A quick, personal example for those of you who need it: I am currently on a multi-week camping expedition. In my mind’s eye, the first-worst thing that could happen is that my now-ancient guardian Falkor dies en route in a manner unbefitting his nobility. In other words, he does not have a good death. Cold room. Metal table. Heartless vet. Lot of pain. The best thing that could happen is that he makes it all the way to Portland and lives happily for another five years, exceeding any rational expectation of the Pyrenean life span. One scenario in-between, that my mind didn’t consider until I slowed down and asked it to, is that Falkor indeed crosses the rainbow bridge en route but the supporting person at the clinic loves Pyrenees and treats Falkor with the dignity and respect he’s warranted. Other scenario: Falkor gets sick but doesn’t die and he introduces us to an adoptive puppy on the way to the vet. Other scenario: Falkor defies his expected life span like the curmudgeon he is, and his slow crumbling is not pretty but it offers intimate instruction on sickness, old age, and death.

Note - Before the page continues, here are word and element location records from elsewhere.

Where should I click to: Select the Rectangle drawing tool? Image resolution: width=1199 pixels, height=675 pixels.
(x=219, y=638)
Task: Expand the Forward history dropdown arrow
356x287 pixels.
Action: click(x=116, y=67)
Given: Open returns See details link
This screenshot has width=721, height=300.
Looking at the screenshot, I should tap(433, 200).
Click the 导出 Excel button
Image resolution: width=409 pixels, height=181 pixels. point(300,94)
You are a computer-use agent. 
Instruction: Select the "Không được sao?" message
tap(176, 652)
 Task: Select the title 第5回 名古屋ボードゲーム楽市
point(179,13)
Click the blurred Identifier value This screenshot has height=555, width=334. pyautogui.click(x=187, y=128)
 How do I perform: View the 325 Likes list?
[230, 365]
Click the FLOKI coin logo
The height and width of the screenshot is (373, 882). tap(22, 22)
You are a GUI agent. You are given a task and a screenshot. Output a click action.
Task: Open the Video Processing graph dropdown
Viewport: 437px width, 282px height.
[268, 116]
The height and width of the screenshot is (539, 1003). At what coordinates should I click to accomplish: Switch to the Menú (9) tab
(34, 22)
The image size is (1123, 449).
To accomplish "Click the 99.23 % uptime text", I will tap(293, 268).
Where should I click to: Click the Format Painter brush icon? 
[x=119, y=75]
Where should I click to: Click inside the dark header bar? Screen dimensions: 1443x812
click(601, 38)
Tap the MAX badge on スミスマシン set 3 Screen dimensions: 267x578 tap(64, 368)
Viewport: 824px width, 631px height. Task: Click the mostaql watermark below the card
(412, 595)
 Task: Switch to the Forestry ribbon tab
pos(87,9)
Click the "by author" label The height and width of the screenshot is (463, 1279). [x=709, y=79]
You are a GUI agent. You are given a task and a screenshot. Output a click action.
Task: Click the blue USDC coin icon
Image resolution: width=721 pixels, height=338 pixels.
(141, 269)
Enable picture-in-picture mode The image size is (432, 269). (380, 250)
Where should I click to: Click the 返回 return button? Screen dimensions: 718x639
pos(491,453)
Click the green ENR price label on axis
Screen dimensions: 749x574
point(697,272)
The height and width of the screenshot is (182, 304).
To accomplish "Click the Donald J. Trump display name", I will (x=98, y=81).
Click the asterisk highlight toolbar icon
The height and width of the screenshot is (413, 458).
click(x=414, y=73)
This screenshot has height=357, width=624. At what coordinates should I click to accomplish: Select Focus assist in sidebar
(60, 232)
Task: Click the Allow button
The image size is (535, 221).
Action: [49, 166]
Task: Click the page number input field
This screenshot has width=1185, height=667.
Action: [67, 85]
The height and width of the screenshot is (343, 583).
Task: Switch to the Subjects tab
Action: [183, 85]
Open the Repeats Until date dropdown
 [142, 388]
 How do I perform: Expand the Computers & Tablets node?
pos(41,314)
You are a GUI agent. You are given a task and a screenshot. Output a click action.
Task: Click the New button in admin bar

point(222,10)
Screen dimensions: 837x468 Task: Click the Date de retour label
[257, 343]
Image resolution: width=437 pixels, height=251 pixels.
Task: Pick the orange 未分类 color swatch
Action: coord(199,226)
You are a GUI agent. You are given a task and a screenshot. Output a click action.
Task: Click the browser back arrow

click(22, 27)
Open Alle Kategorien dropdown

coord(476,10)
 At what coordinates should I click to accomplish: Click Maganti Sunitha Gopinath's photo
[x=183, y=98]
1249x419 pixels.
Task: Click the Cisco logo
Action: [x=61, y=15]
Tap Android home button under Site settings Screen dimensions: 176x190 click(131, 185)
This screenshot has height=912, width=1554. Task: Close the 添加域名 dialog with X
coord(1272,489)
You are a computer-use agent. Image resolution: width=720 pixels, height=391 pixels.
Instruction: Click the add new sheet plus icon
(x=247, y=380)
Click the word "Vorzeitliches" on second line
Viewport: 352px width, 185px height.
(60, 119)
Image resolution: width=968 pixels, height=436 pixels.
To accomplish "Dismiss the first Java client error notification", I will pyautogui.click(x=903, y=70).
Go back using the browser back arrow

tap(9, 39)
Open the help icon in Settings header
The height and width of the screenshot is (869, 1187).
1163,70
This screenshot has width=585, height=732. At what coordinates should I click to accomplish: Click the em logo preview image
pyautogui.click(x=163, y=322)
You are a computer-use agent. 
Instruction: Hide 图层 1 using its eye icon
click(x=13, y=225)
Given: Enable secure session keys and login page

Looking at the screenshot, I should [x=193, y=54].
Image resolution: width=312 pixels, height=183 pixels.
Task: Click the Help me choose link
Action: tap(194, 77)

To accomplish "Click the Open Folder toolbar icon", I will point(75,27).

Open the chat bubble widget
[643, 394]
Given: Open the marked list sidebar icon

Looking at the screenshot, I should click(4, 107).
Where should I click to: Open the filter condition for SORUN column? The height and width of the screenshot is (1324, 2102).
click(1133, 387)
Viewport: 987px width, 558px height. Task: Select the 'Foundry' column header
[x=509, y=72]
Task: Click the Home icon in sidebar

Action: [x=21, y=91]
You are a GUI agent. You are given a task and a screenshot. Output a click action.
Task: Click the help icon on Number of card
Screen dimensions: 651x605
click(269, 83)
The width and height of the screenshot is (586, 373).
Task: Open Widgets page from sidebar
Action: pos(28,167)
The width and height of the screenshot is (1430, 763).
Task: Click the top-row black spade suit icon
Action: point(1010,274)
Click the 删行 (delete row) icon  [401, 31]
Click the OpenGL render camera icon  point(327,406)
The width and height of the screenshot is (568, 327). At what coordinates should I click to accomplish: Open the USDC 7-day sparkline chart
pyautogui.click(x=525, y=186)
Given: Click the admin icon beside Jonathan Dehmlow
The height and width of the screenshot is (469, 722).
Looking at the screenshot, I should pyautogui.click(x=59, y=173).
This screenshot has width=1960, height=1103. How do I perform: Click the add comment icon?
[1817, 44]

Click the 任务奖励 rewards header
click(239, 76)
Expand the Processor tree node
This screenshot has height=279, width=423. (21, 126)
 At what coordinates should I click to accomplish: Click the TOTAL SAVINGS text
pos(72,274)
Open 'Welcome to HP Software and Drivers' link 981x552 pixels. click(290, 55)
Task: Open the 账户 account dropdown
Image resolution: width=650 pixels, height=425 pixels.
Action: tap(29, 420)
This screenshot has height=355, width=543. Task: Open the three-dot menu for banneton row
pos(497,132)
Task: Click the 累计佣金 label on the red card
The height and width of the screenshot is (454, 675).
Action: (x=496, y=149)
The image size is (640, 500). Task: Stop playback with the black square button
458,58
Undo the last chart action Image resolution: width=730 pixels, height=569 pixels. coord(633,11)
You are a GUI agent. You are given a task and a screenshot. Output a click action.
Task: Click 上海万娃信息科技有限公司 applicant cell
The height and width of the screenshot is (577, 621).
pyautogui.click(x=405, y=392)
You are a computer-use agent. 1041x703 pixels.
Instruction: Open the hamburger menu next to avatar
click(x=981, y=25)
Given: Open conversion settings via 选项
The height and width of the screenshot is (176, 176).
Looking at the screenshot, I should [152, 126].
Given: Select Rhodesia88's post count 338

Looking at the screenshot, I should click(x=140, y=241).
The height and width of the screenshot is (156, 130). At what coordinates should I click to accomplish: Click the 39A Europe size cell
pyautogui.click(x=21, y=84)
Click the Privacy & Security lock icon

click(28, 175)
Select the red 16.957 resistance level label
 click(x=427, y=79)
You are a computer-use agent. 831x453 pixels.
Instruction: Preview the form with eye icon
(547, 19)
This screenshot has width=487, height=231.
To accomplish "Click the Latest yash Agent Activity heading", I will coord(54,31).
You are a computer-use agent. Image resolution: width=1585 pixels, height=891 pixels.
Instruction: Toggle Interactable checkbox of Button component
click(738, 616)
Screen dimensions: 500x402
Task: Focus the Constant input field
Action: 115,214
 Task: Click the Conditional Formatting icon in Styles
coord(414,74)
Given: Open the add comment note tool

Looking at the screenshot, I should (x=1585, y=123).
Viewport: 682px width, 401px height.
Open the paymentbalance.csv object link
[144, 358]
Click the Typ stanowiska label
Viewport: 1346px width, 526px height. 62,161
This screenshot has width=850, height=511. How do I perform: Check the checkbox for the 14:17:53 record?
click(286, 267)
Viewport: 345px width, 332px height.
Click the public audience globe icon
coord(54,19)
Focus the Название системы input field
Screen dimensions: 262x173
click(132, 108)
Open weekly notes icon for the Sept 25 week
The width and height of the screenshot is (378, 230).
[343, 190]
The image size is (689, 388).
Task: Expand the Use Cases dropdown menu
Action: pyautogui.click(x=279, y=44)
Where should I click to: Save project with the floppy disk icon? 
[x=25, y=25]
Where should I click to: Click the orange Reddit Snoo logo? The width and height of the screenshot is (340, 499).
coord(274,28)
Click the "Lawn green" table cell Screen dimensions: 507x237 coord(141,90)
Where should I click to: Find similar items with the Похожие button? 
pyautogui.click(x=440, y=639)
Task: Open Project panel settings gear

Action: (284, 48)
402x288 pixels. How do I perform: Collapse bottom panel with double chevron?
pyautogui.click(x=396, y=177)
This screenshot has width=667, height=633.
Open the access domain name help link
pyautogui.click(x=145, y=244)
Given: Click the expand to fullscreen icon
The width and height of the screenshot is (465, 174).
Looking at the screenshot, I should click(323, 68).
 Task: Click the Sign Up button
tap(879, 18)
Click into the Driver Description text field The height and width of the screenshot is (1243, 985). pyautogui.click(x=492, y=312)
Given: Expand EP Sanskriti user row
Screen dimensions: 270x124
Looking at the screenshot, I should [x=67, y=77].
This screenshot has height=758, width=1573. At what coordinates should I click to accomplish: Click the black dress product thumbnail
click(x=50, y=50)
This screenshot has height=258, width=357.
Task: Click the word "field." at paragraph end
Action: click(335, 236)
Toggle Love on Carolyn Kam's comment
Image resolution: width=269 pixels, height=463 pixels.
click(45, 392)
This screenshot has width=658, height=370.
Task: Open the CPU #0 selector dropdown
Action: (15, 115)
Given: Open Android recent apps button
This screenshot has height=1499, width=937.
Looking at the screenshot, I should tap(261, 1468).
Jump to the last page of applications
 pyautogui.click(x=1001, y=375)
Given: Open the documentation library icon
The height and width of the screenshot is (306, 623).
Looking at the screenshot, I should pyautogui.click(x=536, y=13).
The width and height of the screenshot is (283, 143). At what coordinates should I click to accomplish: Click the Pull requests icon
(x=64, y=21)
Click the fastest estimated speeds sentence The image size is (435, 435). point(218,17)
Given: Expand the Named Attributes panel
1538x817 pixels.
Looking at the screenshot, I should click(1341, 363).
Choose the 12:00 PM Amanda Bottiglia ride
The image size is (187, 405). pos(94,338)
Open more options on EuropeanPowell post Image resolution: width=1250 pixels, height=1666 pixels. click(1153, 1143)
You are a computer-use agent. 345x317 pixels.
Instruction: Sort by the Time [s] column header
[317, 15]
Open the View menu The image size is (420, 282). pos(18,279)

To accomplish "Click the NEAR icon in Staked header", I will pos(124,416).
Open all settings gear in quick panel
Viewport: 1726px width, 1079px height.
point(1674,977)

Too dark? I did mention my Stephen Kingery. Besides, you get the idea. The idea is to PLAY WITH OPTIONS, to pixellate reality and keep pixellating it until not only do you have 20+ scenarios but you have exploded your endpoints. Because of associative thinking, you may find it difficult to generate plentiful outcomes. Don’t fret; this is normal, and it’s not cheating to add simple details for a new scenario, take as much time as you want, or ask someone close by for alternatives. Pushing past the obvious is the point, and that will take mental effort. But I want you to make that effort until you realize unequivocally that reality is so nonbinary that almost anything is possible, and you do not know nor can you predict what challenge, beauty or instruction will occur. Your gut-clenching, stomach-churning, worst-case scenario is just one, unnecessarily totalizing way to stress yourself out. Reality will never be as monolithic, or as negative, as our default network can imagine it to be. And even in the most awful worry-based vision, something useful, with silver-lining, can be born.

You see?

From @blcksmth on Instagram.

This is the first of many intersectional games I’ll share. Along the way, you’ll find that some of them break down – all gamers prototype and I’m no exception – and some of them break through. Sometimes the game mechanics will look like these – more for facilitators – other times I’ll simply offer an infodoodle and commentary. The through-line is that, like those clinicians who enriched my life one technique at a time, we’re doing the same with Nothing in the Way . Tell me how this game was for you.